Torre Annunziata, Boccia (FdI) sospende la sua carica di Commissario cittadino

Risale al dicembre 2019 la nomina del dottor Fabio Boccia a commissario cittadino del partito Fratelli d’Italia per il comune di Torre Annunziata. A distanza di circa cinque mesi è arrivata una decisione provvisoria, ma necessaria, come da lui definita: il segretario Boccia infatti ha temporaneamente sospeso il proprio incarico di commissario cittadino FdI.

A renderlo noto è lo stesso Boccia attraverso un suo comunicato: “Presupposto essenziale del mio tessuto ideologico — esordisce Boccia — sono il liberalismo e la democrazia, quali fondamenti di una convivenza sociale civile e di rispetto.
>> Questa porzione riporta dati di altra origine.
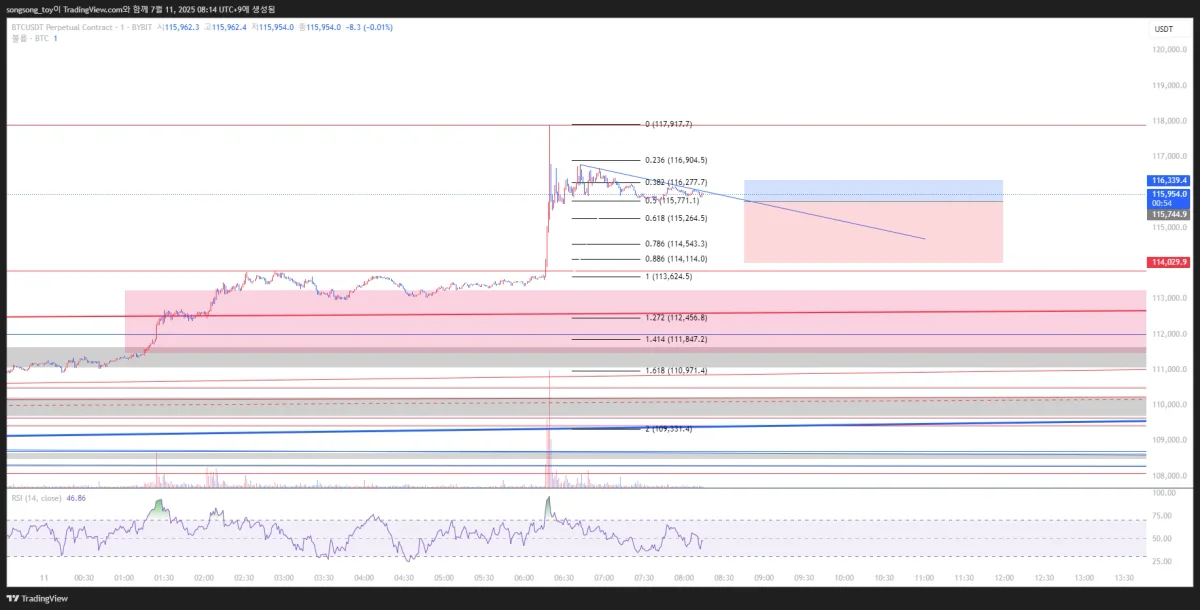Click the blue profit zone of position tool
This screenshot has width=1200, height=610.
(x=873, y=190)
Sento forte la libertà di esprimere il mio pensiero e soprattutto di condividere idee giuste e socialmente utili, siano esse di destra, di sinistra o di centro, riduttive per la mia persona. Essere un mero esecutore di scelte scellerate altrui non mi appartiene!”.

E subito dopo: “L’idea, maturata già prima della pandemia, trova la sua conferma in questa emergenza sanitaria dove alcune esternazioni anche dei leader nazionali non hanno avuto riscontro in quello che è il mio pensiero. Detta emergenza ha evidenziato le carenze di idee e programmazioni anche delle amministrazioni locali, nonché l’incompetenza di alcuni amministratori”.
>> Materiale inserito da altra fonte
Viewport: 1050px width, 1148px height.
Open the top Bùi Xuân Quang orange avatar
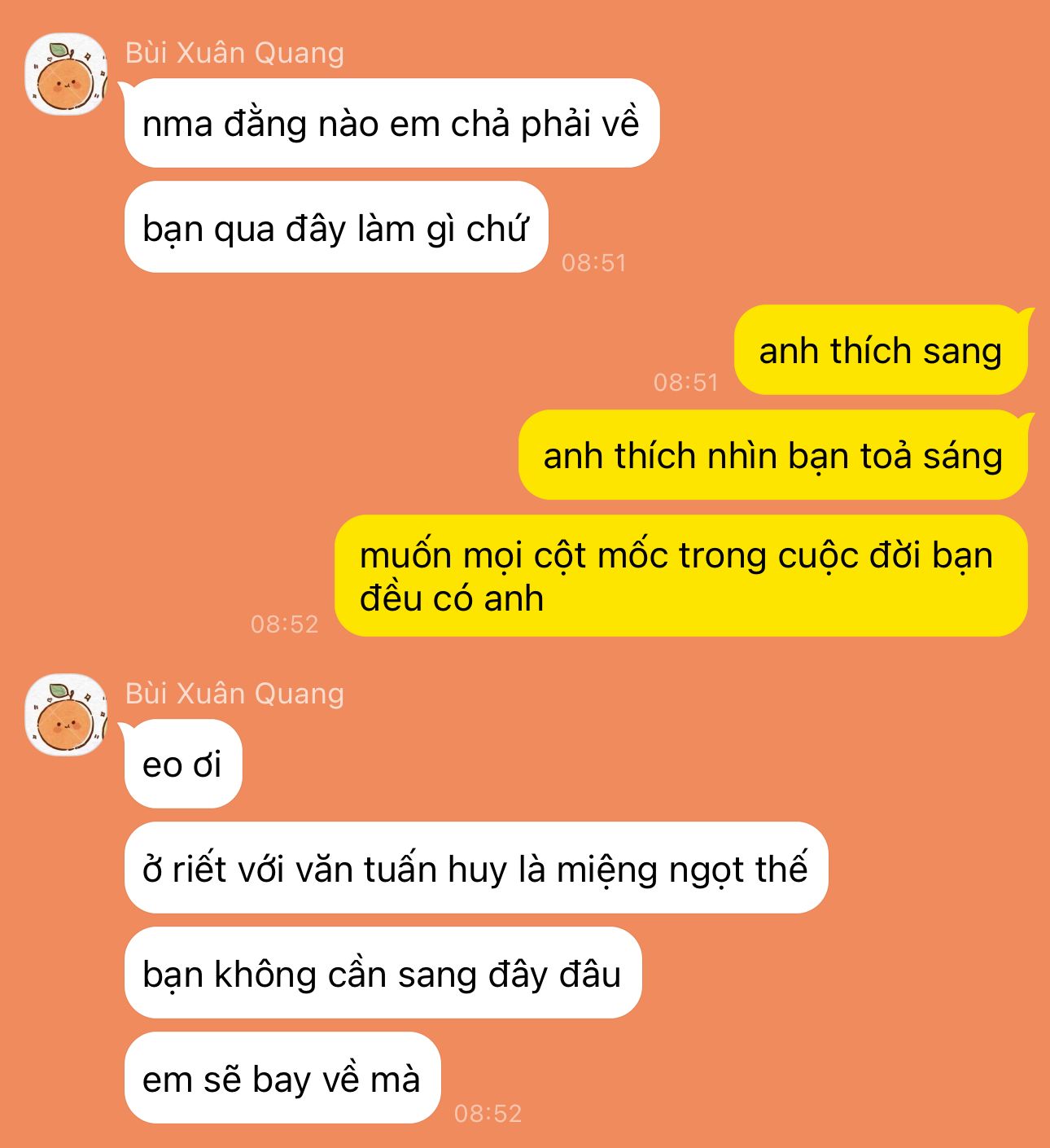tap(66, 75)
Il segretario Boccia tiene poi a sottolineare che il suo impegno politico continuerà sia sul territorio torrese, sia nelle zone limitrofe, operato che proseguirà attraverso la lista civica “Terra Nostra Oplontis”, già presente alle elezioni comunali del 2017 e anche mediante il comitato di promozione territoriale “Torre Next”.
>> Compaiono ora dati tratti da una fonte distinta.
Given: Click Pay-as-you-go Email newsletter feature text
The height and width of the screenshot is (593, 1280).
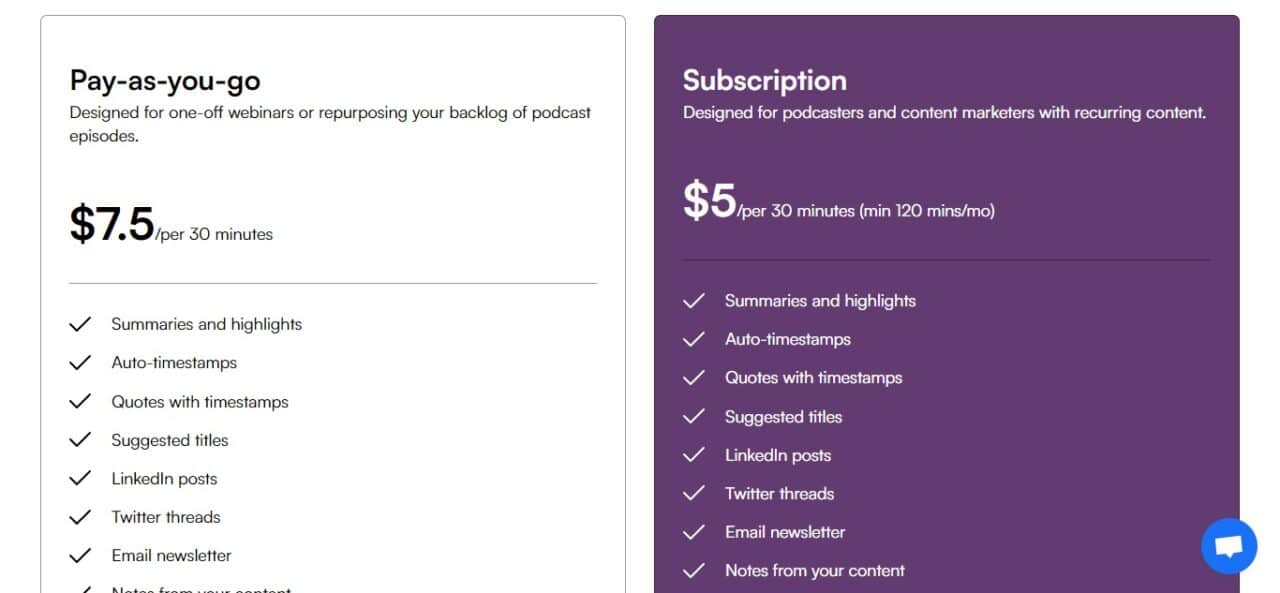Looking at the screenshot, I should [171, 555].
Inoltre nei prossimi giorni Boccia aprirà un nuovo profilo social pubblico, in cui condividerà pensieri e proposte, proprie e altrui.

“Sono trascorsi sette anni dal primo incarico in Fratelli d’Italia — prosegue Boccia — dove ho profuso impegno personale ed economico. Il cambiamento promesso dal nostro Presidente Giorgia Meloni non si è mai materializzato nella circoscrizione di Napoli e Provincia. Uomini e donne calati dall’alto a ricoprire ruoli dirigenziali in territori a loro totalmente sconosciuti, con l’unico obiettivo di accrescere la loro posizione politica, curando esclusivamente interessi personalistici e non di partito”.

Troppi individualismi dunque, secondo il segretario Boccia, tra le personalità politiche locali, atteggiamenti che certamente non giovano né alla situazione drammatica attuale, né al futuro.

Conclude poi Boccia con il suo annuncio: “Dunque sospendo ad horas la mia carica di Commissario Cittadino, cosi come tutte la attività pro partito, ma resto a disposizione per qualsiasi confronto serio e democratico con chi realmente oggi è dirigente di questo partito nel distretto provinciale, regionale e nazionale”.